Por mais que se queira mascarar, com o simulacro que rico também é preso, a realidade é que no Brasil o peso da cadeia recai com frequência absurda no lombo do despossuído.
Não bastassem as estatísticas que comprovam que a imensa maioria dos encarcerados no país emerge da classe pobre, há que se considerar ainda aquilo que vem sendo apurado nas diversas operações que têm defenestrado o bando de vigaristas que corrompiam os erários federal e estadual.
Nesse passo, causou furor na mídia a prisão do antigo megaempresário Eike Batista, que não se amoldando aos benefícios outorgados por lei, se viu obrigado a cumprir "cana" em estabelecimento prisional comum.
De início foi levado ao Presídio Ary Franco - "a masmorra", de onde foi transferido para Gericinó.
Relembrou a reportagem que estampou o assunto da situação de penúria daquela unidade, onde os reclusos são obrigados a dividir as fétidas celas - muitas subterrâneas -, com ratos, baratas e morcegos.

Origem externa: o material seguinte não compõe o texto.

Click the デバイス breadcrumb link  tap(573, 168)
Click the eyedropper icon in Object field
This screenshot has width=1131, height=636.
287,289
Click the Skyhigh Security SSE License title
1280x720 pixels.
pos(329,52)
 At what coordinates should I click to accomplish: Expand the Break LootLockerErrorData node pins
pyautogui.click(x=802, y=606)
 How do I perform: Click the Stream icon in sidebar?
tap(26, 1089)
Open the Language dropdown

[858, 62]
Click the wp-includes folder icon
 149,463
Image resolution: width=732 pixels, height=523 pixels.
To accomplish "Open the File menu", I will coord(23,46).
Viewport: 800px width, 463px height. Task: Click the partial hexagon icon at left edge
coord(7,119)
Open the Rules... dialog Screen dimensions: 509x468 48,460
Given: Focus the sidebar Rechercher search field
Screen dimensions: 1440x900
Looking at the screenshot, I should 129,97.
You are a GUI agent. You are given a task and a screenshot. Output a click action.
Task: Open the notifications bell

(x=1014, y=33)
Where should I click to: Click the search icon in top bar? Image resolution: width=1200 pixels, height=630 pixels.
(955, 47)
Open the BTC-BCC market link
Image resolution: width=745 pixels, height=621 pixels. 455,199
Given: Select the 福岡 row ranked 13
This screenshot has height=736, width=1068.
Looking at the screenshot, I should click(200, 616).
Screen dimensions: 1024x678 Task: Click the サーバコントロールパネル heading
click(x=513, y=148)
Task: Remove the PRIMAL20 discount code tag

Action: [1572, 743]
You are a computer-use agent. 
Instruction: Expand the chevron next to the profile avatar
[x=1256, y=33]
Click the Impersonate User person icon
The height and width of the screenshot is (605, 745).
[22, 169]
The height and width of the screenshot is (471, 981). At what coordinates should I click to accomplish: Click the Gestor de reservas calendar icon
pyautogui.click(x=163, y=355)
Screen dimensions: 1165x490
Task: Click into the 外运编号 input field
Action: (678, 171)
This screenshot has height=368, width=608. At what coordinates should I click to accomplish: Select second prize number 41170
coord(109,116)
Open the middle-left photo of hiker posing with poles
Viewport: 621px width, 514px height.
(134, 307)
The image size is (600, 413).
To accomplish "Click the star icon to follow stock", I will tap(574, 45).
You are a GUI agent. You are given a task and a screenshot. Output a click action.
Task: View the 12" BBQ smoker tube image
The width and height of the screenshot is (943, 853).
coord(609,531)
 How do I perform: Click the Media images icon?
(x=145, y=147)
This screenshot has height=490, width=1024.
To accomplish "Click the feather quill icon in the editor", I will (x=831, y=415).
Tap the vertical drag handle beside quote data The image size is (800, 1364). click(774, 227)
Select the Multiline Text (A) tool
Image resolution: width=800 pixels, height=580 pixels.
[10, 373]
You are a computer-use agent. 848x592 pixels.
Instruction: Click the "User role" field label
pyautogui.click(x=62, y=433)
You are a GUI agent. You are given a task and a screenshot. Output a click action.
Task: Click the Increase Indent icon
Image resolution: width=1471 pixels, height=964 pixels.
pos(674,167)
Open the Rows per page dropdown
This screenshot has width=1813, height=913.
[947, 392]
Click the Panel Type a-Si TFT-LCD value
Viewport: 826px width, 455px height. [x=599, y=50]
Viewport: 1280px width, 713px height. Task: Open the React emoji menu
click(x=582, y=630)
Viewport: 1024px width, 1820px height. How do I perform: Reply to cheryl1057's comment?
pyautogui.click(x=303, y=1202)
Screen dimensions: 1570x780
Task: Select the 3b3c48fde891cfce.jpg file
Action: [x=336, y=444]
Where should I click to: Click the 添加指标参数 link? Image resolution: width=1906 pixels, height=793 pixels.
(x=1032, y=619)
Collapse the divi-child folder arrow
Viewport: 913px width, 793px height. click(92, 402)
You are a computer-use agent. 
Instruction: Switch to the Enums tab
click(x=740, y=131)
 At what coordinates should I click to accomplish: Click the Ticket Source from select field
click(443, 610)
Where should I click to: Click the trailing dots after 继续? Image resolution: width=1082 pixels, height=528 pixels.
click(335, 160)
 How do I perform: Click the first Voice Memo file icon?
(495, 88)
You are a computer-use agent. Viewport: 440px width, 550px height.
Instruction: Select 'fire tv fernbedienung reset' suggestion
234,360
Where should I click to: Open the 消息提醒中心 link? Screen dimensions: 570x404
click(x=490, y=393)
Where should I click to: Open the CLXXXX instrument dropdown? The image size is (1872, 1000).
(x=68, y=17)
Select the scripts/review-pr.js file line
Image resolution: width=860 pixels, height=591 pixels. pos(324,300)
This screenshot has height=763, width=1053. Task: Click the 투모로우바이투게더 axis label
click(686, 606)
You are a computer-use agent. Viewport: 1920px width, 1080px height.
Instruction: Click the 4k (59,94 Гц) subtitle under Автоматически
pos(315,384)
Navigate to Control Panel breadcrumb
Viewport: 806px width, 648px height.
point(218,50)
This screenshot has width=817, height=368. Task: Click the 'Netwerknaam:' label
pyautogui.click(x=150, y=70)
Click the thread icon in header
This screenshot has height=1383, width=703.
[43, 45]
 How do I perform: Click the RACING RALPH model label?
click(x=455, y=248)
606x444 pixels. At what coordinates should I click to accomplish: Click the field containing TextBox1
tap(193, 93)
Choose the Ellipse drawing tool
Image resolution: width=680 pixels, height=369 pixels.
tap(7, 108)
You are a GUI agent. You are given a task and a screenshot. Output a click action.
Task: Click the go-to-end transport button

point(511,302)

Foi além, ao comentar que um determinado juiz da Vara das Execuções Criminais, após visitar o local, infectado por fungo presente nas fezes de morcegos, passou 20 dias em UTI hospitalar.
Interessante que, salvo o magistrado, pese o exemplo claro de desleixo e periculosidade, o estado deu de ombros para a situação dos sentenciados, que continuaram a cumprir o calvário que lhes foi imposto.
Por certo existem aqueles que, dando razão à intolerância que grassa, dirão que bandidos que pertencem a facções criminosas - quase que a totalidade do presídio em questão - , não merecem qualquer contemplação.
Ainda temos, no entanto, um sistema que deve ser prestigiado, eis que advindo da vontade popular, preconizando ele o tratamento do homem que errou com a justiça necessária.
Há que se convir que, deixar-se aquele que, dizem os credos, traduz a imagem e semelhança de Deus, em situações tão degradantes, ferem todos os princípios, quer legais, quer morais.
Hipocrisia alegar-se surpresas com as revoltas penitenciárias!